Cruzar en barco un lago con olas que parece que estás en el mar, un día de pateada gorda pescando a mosca por los ríos leoneses entre las piedras en pleno verano pasando calor… La gente que diga que la pesca es un deporte relajado… ¡las narices!

– El presentador de Río Salvaje es pescador. Y de los finos y técnicos. No tenemos duda sobre ello. ¿Cómo llegaste a esta afición? ¿Qué modalidad te vuelve loco?

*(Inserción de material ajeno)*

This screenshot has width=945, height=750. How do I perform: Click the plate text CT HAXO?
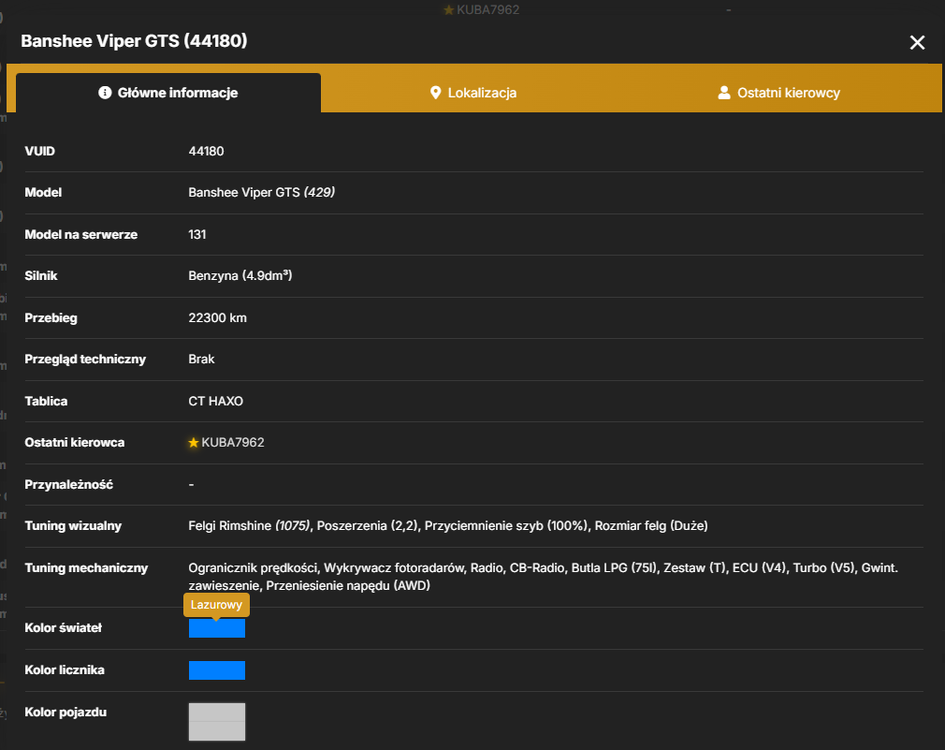pos(216,402)
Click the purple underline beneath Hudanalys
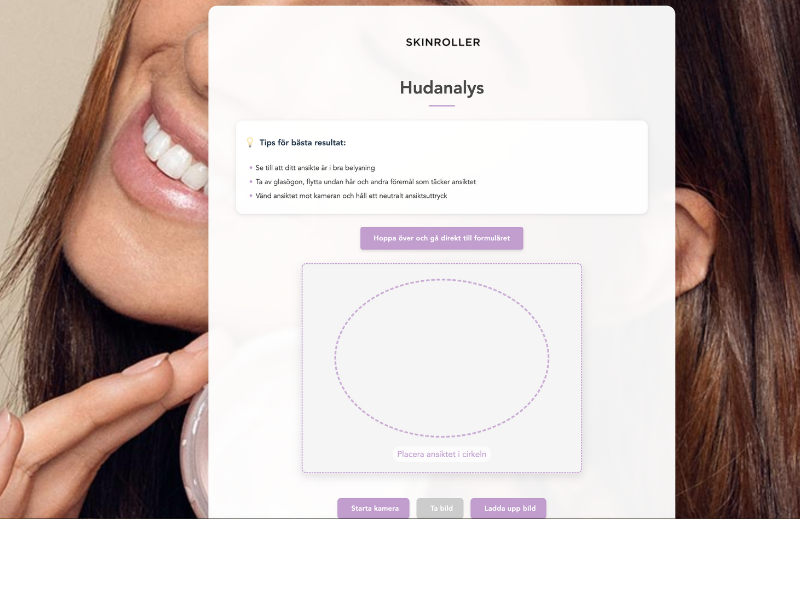The height and width of the screenshot is (600, 800). 442,106
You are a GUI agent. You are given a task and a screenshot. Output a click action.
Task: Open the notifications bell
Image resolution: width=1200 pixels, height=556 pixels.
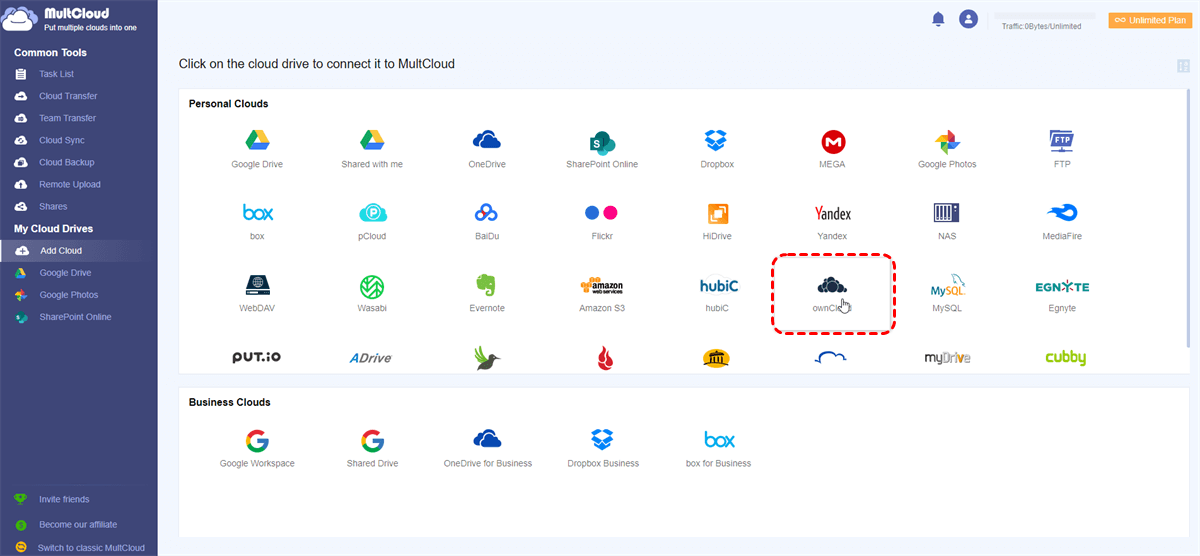pos(938,19)
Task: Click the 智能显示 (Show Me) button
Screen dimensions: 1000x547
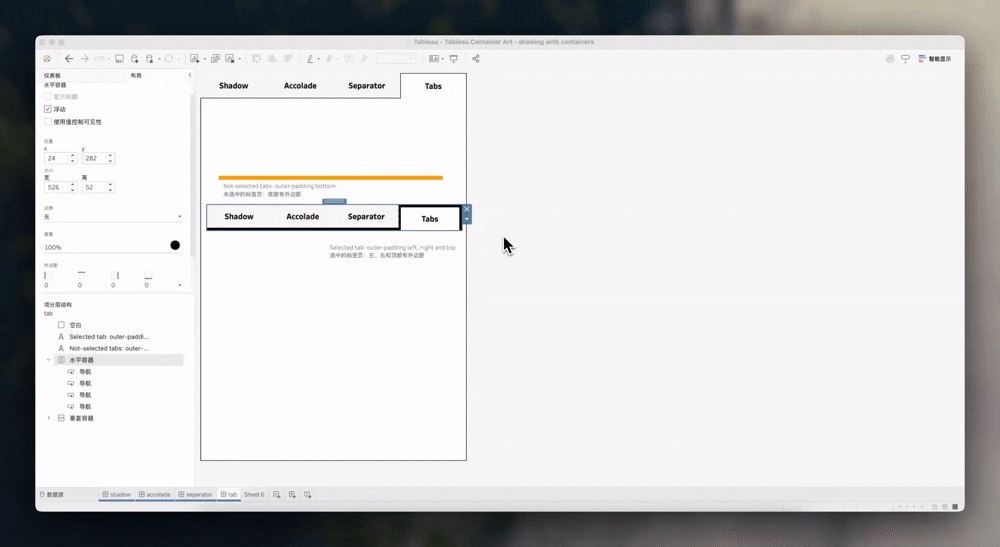Action: [934, 59]
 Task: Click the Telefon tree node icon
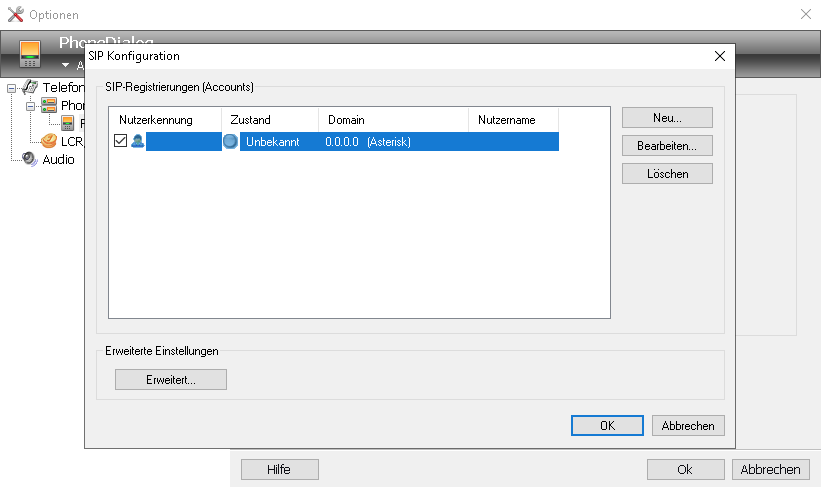30,88
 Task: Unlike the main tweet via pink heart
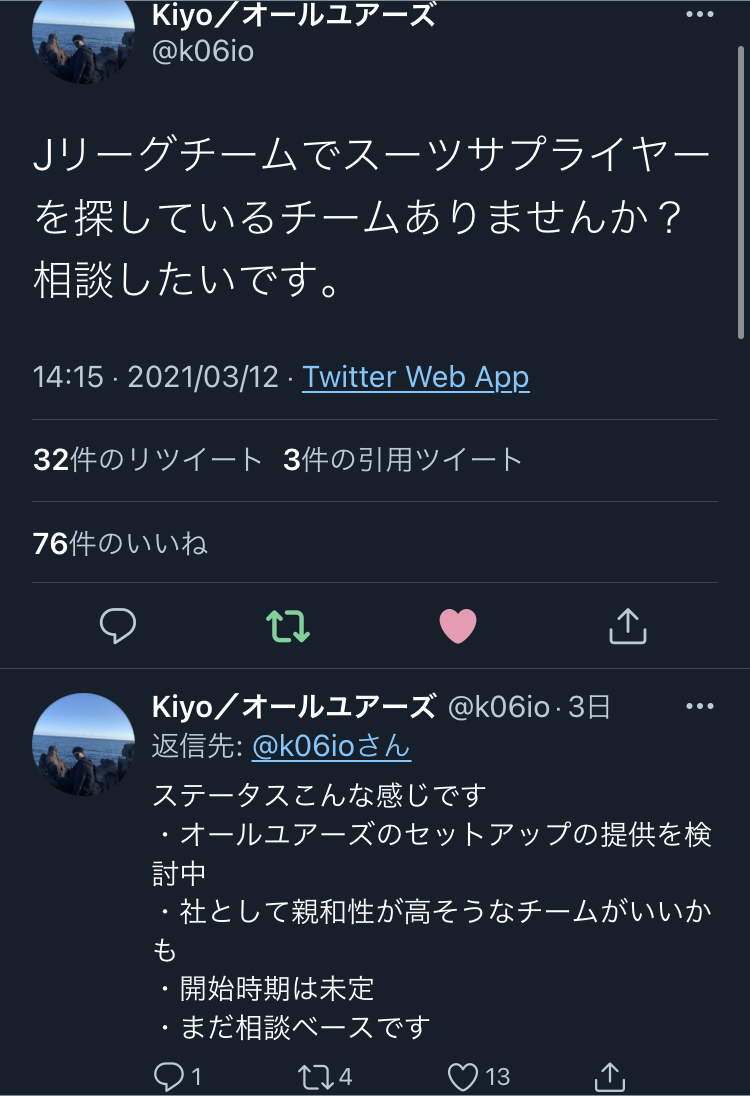click(458, 626)
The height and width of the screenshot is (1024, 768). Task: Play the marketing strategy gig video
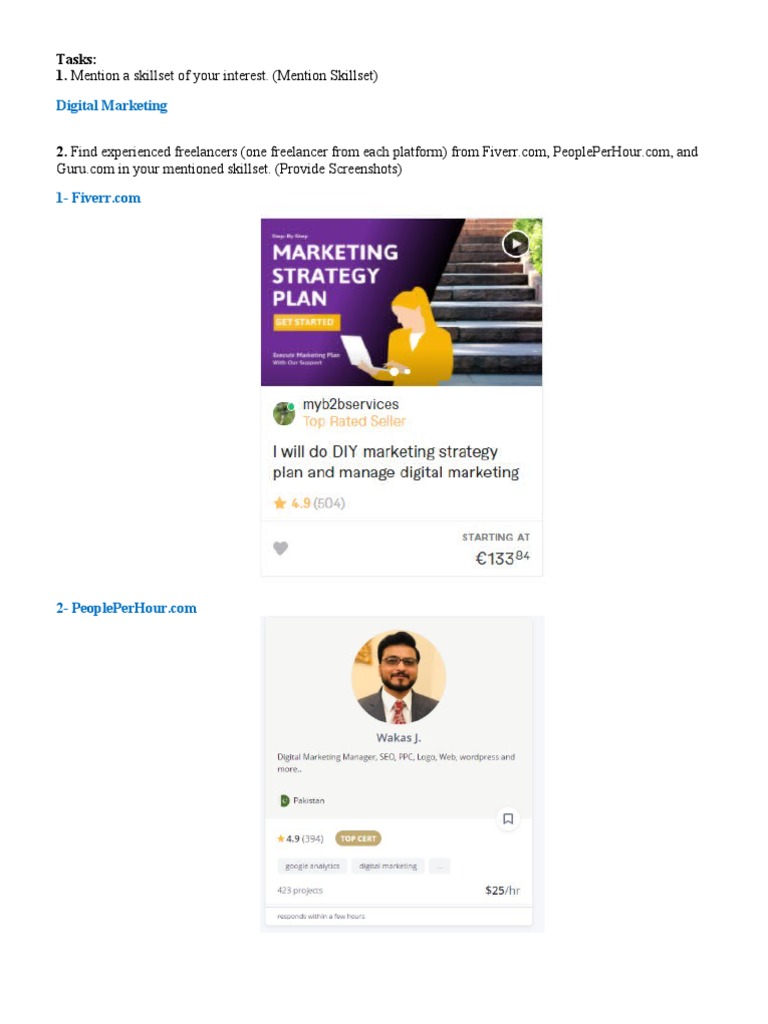[516, 244]
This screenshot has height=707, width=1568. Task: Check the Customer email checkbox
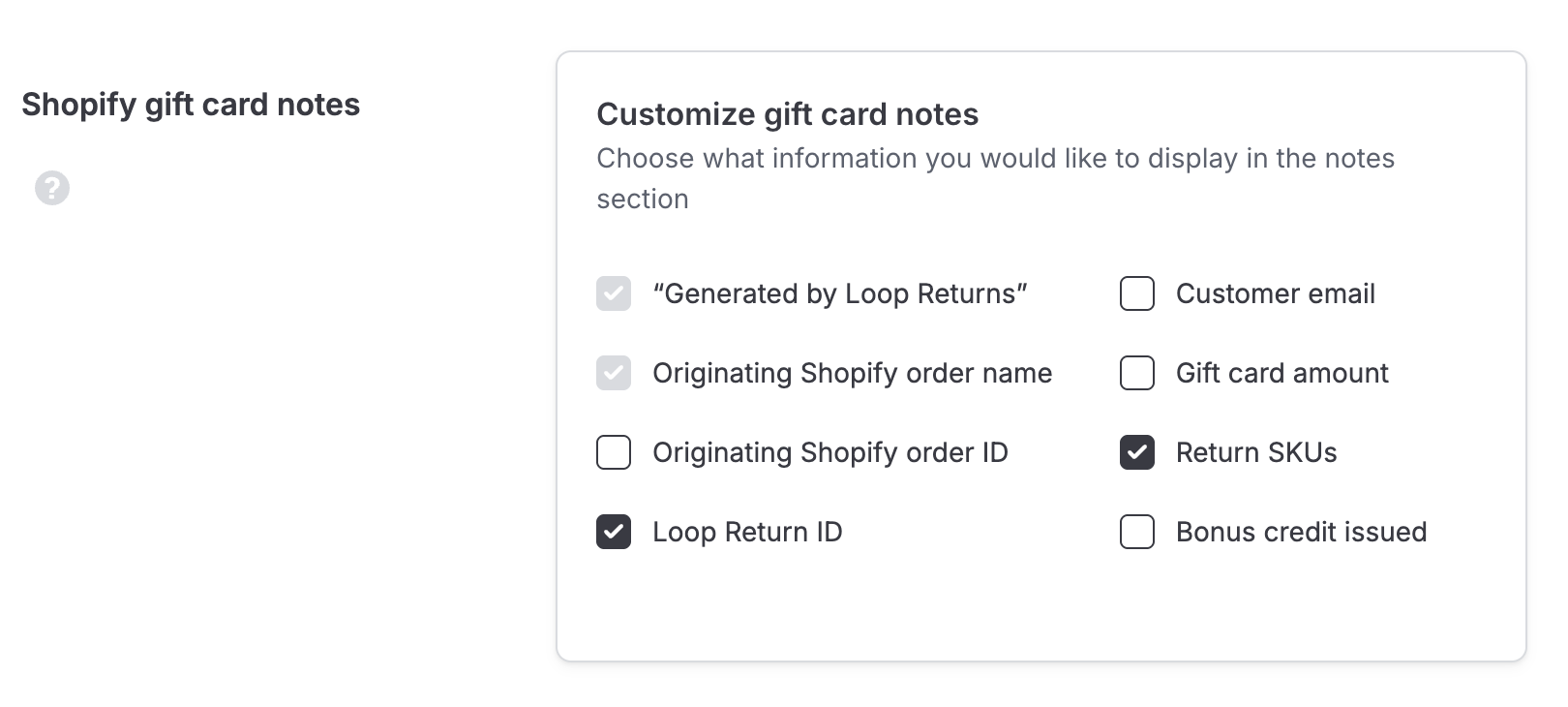click(1137, 293)
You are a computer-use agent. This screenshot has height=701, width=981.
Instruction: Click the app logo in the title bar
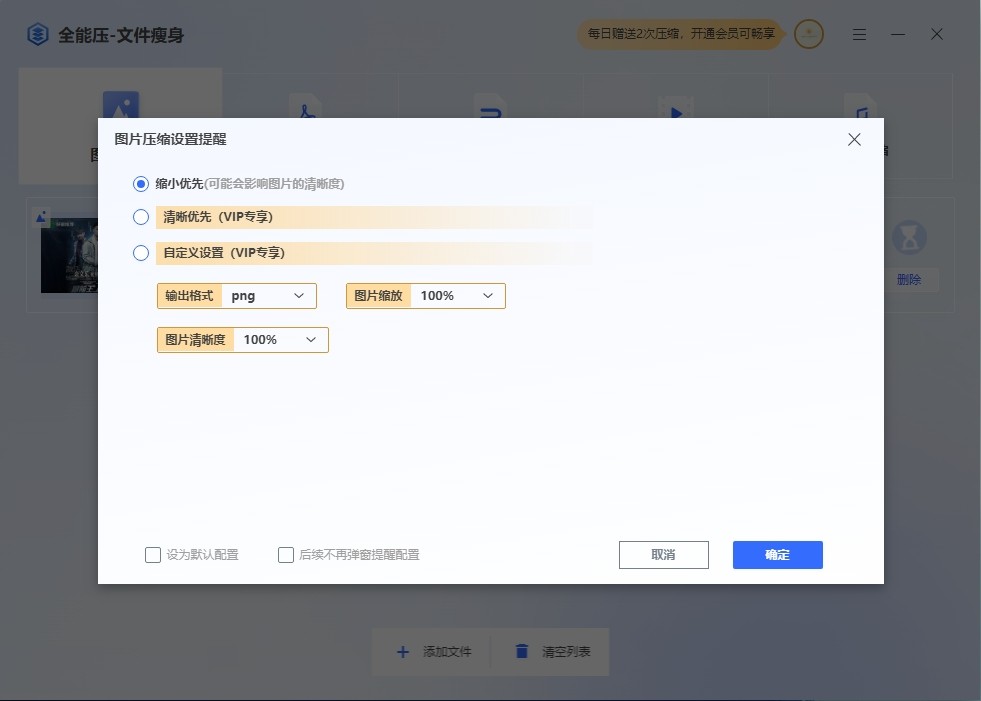(36, 33)
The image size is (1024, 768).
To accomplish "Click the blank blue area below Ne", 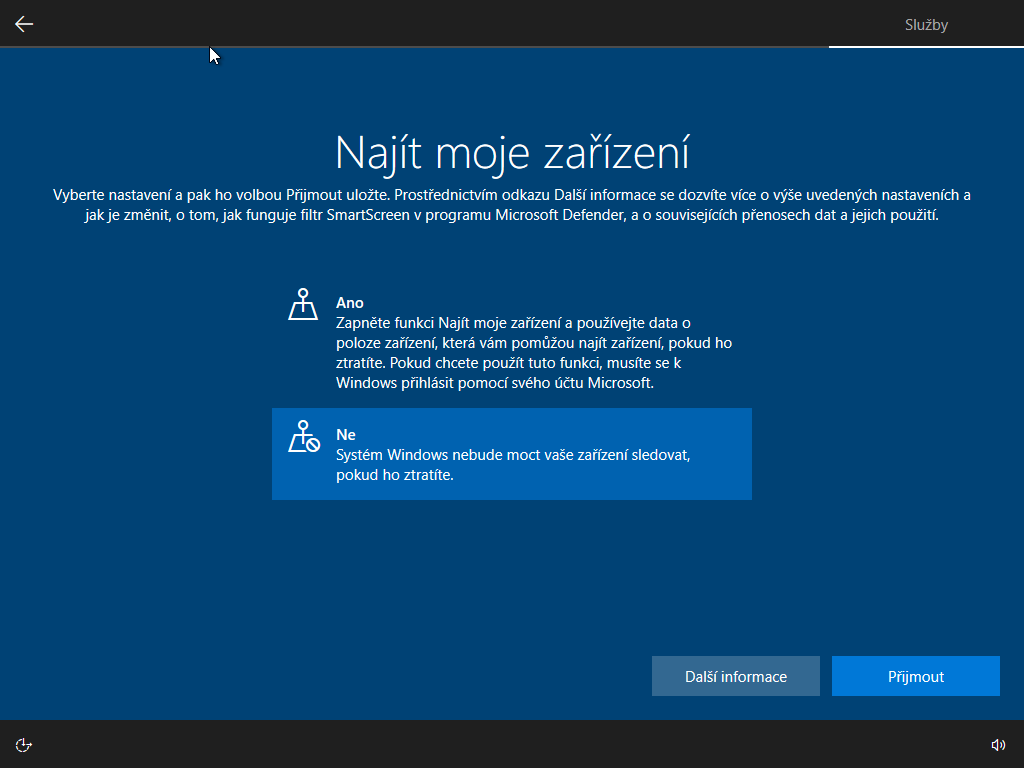I will (511, 580).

– Je, je. Bueno, bueno, de los finos y técnicos… Soy un pescador, un aficionado al que le ha gustado muchísimo este deporte siempre. No me considero ni malo ni bueno, un pescador más. La pesca es muy diversa. Son muchas modalidades, muchos peces. De ellos hay que estar aprendiendo todo el día. No considero que pesque mal, pues llevo pescando toda mi vida. Yo nací pescando. Mi madre, embarazada de mí, ya iba detrás de mi padre por el río. Heredé esta afición de mi padre. Mi madre me llevaba siempre a la naturaleza y al río. Creo que ya nací con una caña en la mano. Le agradezco mucho a mi padre que me metiera esta afición en las venas. La modalidad que me vuelve loco es la pesca a mosca. Y de cualquier especie. Cualquier pez que puedas pescar a mosca. He probado la pesca marítima a mosca en Cuba, Venezuela, Madagascar… Siempre que viajaba con mi hermano llevaba una caña e intentaba sacar cualquier pez a mosca. La pesca a mosca es la más divertida. Siempre digo que prefiero un pez a mosca que diez con otras artes.

– ¿La pesca deportiva puede ser también un desafío extremo?

– La pesca puede ser un desafío muy extremo. No es lo mismo hacer carpfishing sentado en tu butaca con la cervecita –que yo lo he practicado y me lo pasé genial, pero es muy relajada– que meterte en viajes, aventuras, veintipico días en coche por la Patagonia argentina, pinchazos, ponerte malo, cruzar en barco un lago con olas que parece que estás en el mar, pescar en el mar con oleajes tremendos, un día de pateada gorda pescando a mosca por los ríos leoneses entre las piedras en pleno verano pasando calor… La gente que diga que la pesca es un deporte relajado… ¡las narices! Hay días, ocasiones, momentos, en que la pesca puede ser muy, muy extrema. Pero, sobre todo, superdivertida y emocionante.

– Venga, danos una exclusiva. ¿Habrá segunda temporada de este pedazo de programa llamado Río Salvaje?

– Ahí me pillas, porque lógicamente estamos luchando y trabajando para ello, pero la que tiene la última palabra es la cadena. Puedo decir que no van las cosas nada mal. En cuanto la cadena nos lo diga, nosotros lo comunicaremos. Espero poder decir pronto y rápido que tendremos segunda temporada de Río Salvaje. Pero no queremos adelantarnos, que si no se nos enfadan.